ARG-Funded Research Opening

PhD & MS Positions in
Online Game Theory with Partial Observability

Designing algorithms for adversarial agents in zero-sum games where the opponent's available actions are unknown and revealed only through play.

Algorithmic Game Theory Online Learning Extensive-Form Games No-Regret Algorithms Stackelberg Security Games Belief Updating SPNE Computation
About the Project

Classical game theory assumes that players know the rules of the game, even if they do not know each other's moves. In many real adversarial settings, this assumption breaks down: an agent must act without knowing what options are even available to the opponent. This project studies zero-sum repeated games where each round involves a simultaneous move under imperfect information, states are fully revealed after each round, but the opponent's feasible action set is unknown at decision time and only revealed ex-post. This compound uncertainty, over both actions and the space of possible actions, falls outside the scope of both standard extensive-form game theory and classical online learning, creating a rich and largely unexplored theoretical frontier.
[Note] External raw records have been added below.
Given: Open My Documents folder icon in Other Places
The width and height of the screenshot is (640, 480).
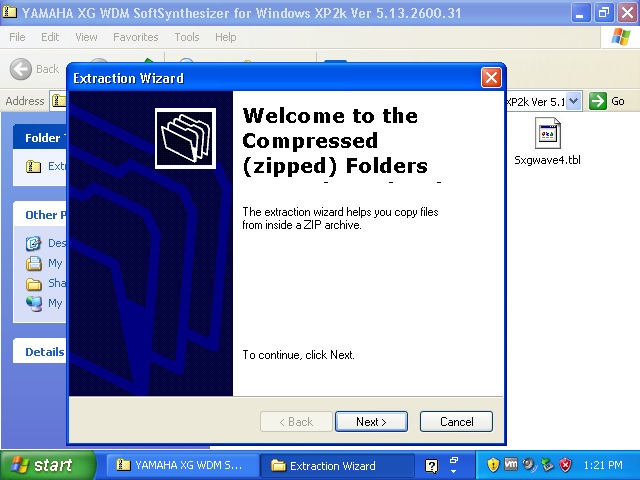Looking at the screenshot, I should [x=33, y=263].
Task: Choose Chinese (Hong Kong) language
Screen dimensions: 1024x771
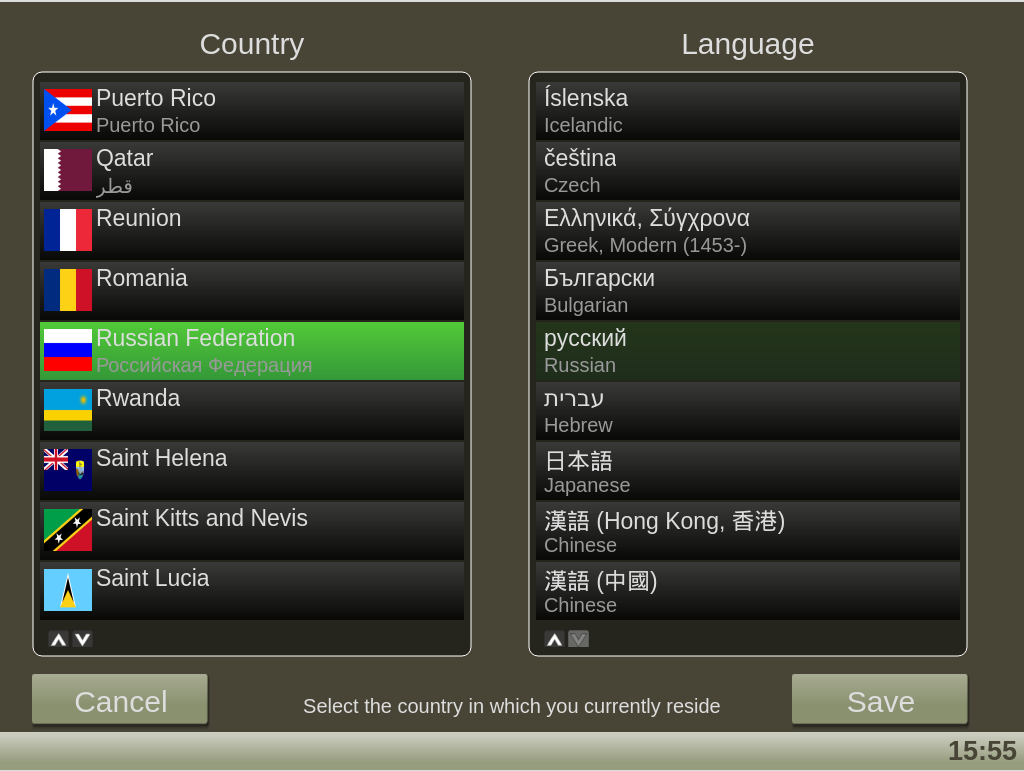Action: 747,531
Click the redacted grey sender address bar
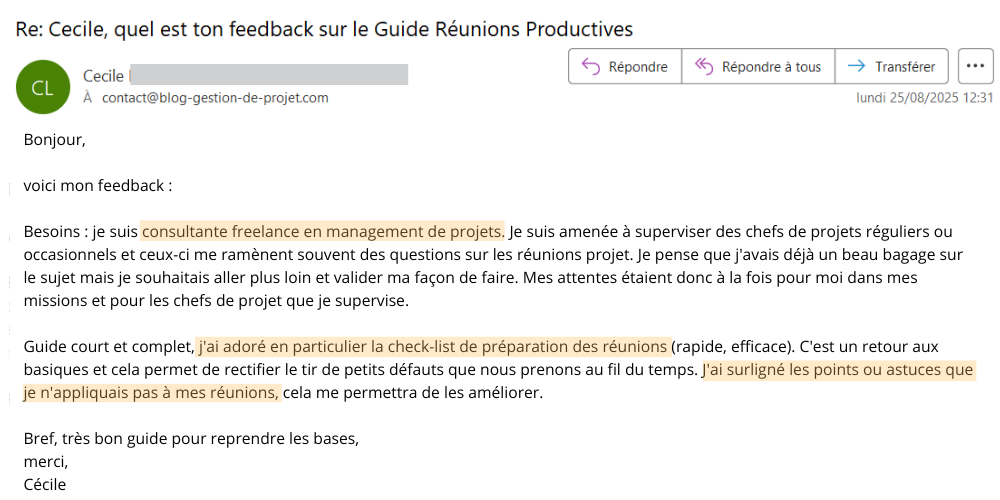 pyautogui.click(x=268, y=75)

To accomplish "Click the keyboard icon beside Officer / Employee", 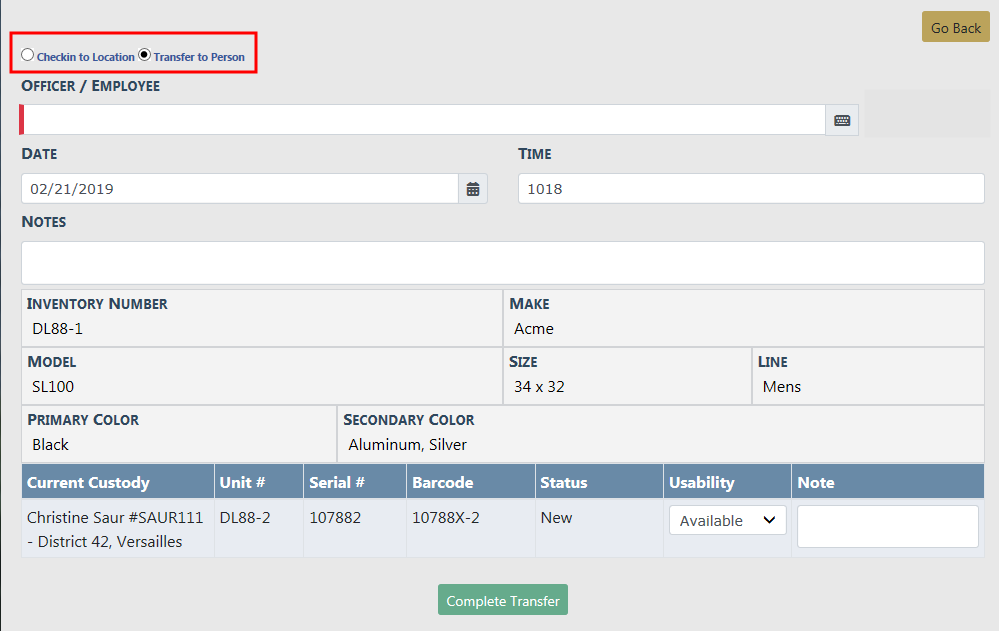I will coord(842,120).
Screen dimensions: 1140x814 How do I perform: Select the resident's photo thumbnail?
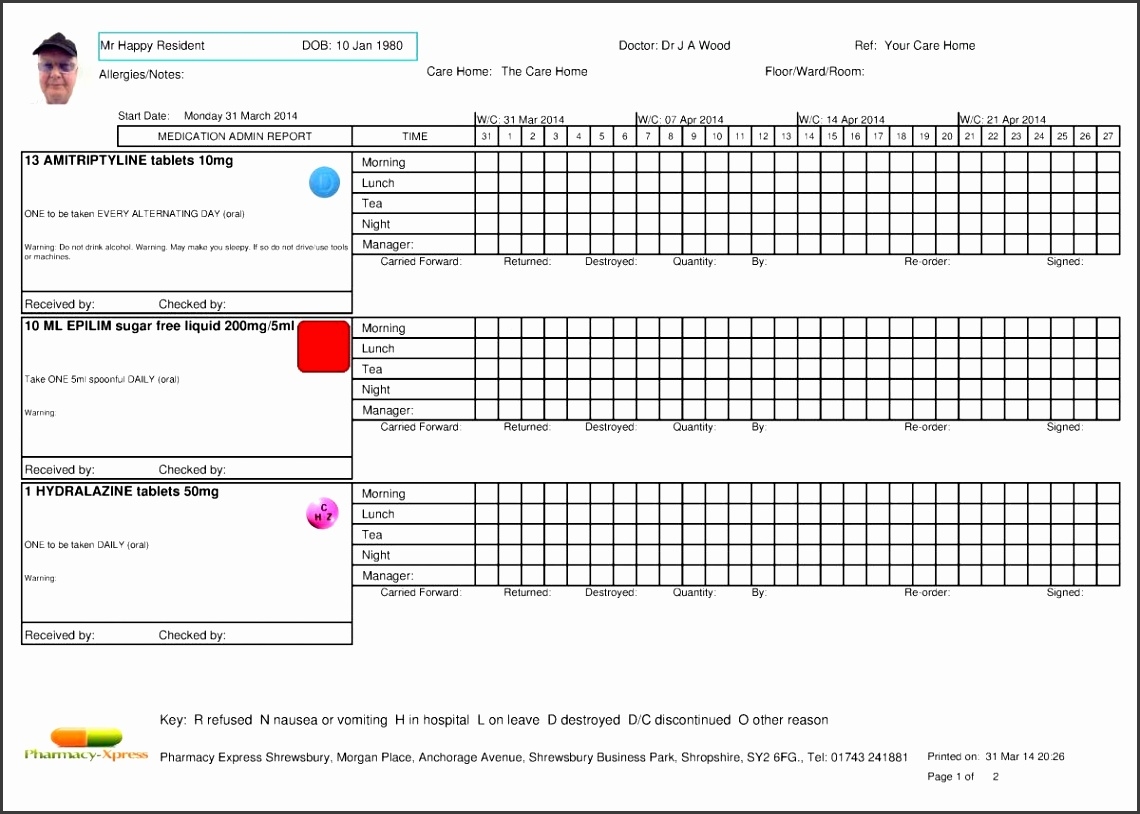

The formal model we work with is called an Online Imperfect-Information Extensive-Form Game (OIIEFG), and the questions it raises are both theoretically deep and practically urgent.

The project draws on three converging lines of research. From extensive-form game theory, we inherit the tools of Counterfactual Regret Minimization (CFR) and the goal of converging to Nash and Subgame Perfect Nash Equilibria. From online learning and no-regret algorithms, we borrow Online Mirror Descent and EXP3 to handle the adversarial, sequential nature of the interaction. And from the recent literature on Stackelberg Security Games (Balcan et al. 2015, Blum et al. 2014), we take inspiration from how regret-based techniques handle unknown opponent behavior in repeated adversarial settings — while moving beyond the leader-follower Stackelberg structure to simultaneous-move games where both action sets and utilities are partially hidden. The central algorithmic contribution will be Online CFR with lazy infoset expansion (O-CFR), a new algorithm that expands the game tree incrementally as new opponent actions are discovered, with provable Revelation-Adjusted Regret guarantees and convergence to equilibrium.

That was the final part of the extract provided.